Records from a collection:

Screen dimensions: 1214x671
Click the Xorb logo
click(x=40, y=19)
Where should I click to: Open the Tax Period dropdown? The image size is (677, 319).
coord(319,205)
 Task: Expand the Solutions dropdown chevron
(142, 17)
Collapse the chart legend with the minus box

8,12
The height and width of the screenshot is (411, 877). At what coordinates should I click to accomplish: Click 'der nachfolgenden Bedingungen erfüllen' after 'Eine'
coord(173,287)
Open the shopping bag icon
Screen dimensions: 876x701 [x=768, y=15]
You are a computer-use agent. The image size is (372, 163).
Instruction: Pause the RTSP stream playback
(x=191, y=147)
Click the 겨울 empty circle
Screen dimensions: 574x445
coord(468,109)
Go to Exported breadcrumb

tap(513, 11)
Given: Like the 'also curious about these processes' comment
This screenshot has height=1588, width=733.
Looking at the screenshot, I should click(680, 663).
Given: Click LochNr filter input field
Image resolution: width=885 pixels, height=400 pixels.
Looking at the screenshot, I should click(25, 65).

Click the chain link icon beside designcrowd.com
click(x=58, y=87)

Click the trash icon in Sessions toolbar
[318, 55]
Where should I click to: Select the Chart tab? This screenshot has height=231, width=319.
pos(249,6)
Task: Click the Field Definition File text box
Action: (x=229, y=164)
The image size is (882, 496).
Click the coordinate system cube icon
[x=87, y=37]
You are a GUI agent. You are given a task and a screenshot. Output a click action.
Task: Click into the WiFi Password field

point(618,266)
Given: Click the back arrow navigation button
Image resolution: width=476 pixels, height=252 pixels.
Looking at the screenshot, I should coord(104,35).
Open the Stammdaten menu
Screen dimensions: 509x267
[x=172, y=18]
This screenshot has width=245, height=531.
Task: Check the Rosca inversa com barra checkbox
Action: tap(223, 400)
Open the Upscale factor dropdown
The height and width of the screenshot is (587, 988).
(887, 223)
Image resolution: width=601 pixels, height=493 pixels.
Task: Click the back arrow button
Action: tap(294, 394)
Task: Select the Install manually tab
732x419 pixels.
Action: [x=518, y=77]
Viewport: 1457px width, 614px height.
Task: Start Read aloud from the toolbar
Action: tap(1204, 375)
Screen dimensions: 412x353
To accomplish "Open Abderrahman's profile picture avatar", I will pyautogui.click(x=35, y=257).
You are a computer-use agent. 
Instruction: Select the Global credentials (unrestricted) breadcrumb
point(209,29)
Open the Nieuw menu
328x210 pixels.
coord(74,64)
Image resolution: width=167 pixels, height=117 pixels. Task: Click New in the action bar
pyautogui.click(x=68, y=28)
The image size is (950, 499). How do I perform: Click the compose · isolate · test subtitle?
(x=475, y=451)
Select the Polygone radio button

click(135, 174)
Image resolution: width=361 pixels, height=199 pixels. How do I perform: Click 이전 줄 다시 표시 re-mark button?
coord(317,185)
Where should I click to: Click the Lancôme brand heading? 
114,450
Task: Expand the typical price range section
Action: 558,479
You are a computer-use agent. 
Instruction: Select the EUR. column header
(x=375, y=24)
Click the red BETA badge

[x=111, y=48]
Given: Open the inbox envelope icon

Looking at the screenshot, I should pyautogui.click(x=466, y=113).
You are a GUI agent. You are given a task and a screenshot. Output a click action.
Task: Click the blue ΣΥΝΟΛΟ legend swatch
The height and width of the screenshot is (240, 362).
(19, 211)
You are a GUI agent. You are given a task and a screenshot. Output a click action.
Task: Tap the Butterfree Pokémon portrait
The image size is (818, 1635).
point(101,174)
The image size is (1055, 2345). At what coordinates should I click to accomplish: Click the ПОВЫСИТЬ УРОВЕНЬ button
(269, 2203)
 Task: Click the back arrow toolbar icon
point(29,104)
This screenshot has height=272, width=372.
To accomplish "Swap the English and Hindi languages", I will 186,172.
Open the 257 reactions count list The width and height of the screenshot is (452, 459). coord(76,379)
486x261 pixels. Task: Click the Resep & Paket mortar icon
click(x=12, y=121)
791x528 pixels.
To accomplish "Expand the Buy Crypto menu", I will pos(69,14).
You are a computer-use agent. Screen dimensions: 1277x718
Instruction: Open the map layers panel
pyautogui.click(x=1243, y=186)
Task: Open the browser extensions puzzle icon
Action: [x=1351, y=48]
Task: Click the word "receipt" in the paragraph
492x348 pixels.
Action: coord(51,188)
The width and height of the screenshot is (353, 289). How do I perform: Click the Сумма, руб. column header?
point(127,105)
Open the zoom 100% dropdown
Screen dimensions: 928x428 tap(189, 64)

> _Assignment_:
Go through the data above and repeat all of it exactly.

> _Written reply_:
Screen dimensions: 1214x671
Click the Xorb logo
click(x=40, y=19)
Where should I click to: Open the Tax Period dropdown? The image size is (677, 319).
coord(319,205)
 Task: Expand the Solutions dropdown chevron
(142, 17)
Collapse the chart legend with the minus box

8,12
The height and width of the screenshot is (411, 877). At what coordinates should I click to accomplish: Click 'der nachfolgenden Bedingungen erfüllen' after 'Eine'
coord(173,287)
Open the shopping bag icon
Screen dimensions: 876x701 [x=768, y=15]
You are a computer-use agent. The image size is (372, 163).
Instruction: Pause the RTSP stream playback
(x=191, y=147)
Click the 겨울 empty circle
Screen dimensions: 574x445
coord(468,109)
Go to Exported breadcrumb

tap(513, 11)
Given: Like the 'also curious about these processes' comment
This screenshot has height=1588, width=733.
Looking at the screenshot, I should click(680, 663).
Given: Click LochNr filter input field
Image resolution: width=885 pixels, height=400 pixels.
Looking at the screenshot, I should click(25, 65).

Click the chain link icon beside designcrowd.com
click(x=58, y=87)

Click the trash icon in Sessions toolbar
[318, 55]
Where should I click to: Select the Chart tab? This screenshot has height=231, width=319.
pos(249,6)
Task: Click the Field Definition File text box
Action: (x=229, y=164)
The image size is (882, 496).
Click the coordinate system cube icon
[x=87, y=37]
You are a GUI agent. You are given a task and a screenshot. Output a click action.
Task: Click into the WiFi Password field

point(618,266)
Given: Click the back arrow navigation button
Image resolution: width=476 pixels, height=252 pixels.
Looking at the screenshot, I should coord(104,35).
Open the Stammdaten menu
Screen dimensions: 509x267
[x=172, y=18]
This screenshot has width=245, height=531.
Task: Check the Rosca inversa com barra checkbox
Action: tap(223, 400)
Open the Upscale factor dropdown
The height and width of the screenshot is (587, 988).
(887, 223)
Image resolution: width=601 pixels, height=493 pixels.
Task: Click the back arrow button
Action: tap(294, 394)
Task: Select the Install manually tab
732x419 pixels.
Action: [x=518, y=77]
Viewport: 1457px width, 614px height.
Task: Start Read aloud from the toolbar
Action: tap(1204, 375)
Screen dimensions: 412x353
To accomplish "Open Abderrahman's profile picture avatar", I will pyautogui.click(x=35, y=257).
You are a computer-use agent. 
Instruction: Select the Global credentials (unrestricted) breadcrumb
point(209,29)
Open the Nieuw menu
328x210 pixels.
coord(74,64)
Image resolution: width=167 pixels, height=117 pixels. Task: Click New in the action bar
pyautogui.click(x=68, y=28)
The image size is (950, 499). How do I perform: Click the compose · isolate · test subtitle?
(x=475, y=451)
Select the Polygone radio button

click(135, 174)
Image resolution: width=361 pixels, height=199 pixels. How do I perform: Click 이전 줄 다시 표시 re-mark button?
coord(317,185)
Where should I click to: Click the Lancôme brand heading? 
114,450
Task: Expand the typical price range section
Action: 558,479
You are a computer-use agent. 
Instruction: Select the EUR. column header
(x=375, y=24)
Click the red BETA badge

[x=111, y=48]
Given: Open the inbox envelope icon

Looking at the screenshot, I should pyautogui.click(x=466, y=113).
You are a GUI agent. You are given a task and a screenshot. Output a click action.
Task: Click the blue ΣΥΝΟΛΟ legend swatch
The height and width of the screenshot is (240, 362).
(19, 211)
You are a GUI agent. You are given a task and a screenshot. Output a click action.
Task: Tap the Butterfree Pokémon portrait
The image size is (818, 1635).
point(101,174)
The image size is (1055, 2345). At what coordinates should I click to accomplish: Click the ПОВЫСИТЬ УРОВЕНЬ button
(269, 2203)
 Task: Click the back arrow toolbar icon
point(29,104)
This screenshot has height=272, width=372.
To accomplish "Swap the English and Hindi languages", I will 186,172.
Open the 257 reactions count list The width and height of the screenshot is (452, 459). coord(76,379)
486x261 pixels. Task: Click the Resep & Paket mortar icon
click(x=12, y=121)
791x528 pixels.
To accomplish "Expand the Buy Crypto menu", I will pos(69,14).
You are a computer-use agent. Screen dimensions: 1277x718
Instruction: Open the map layers panel
pyautogui.click(x=1243, y=186)
Task: Open the browser extensions puzzle icon
Action: [x=1351, y=48]
Task: Click the word "receipt" in the paragraph
492x348 pixels.
Action: coord(51,188)
The width and height of the screenshot is (353, 289). How do I perform: Click the Сумма, руб. column header?
point(127,105)
Open the zoom 100% dropdown
Screen dimensions: 928x428 tap(189, 64)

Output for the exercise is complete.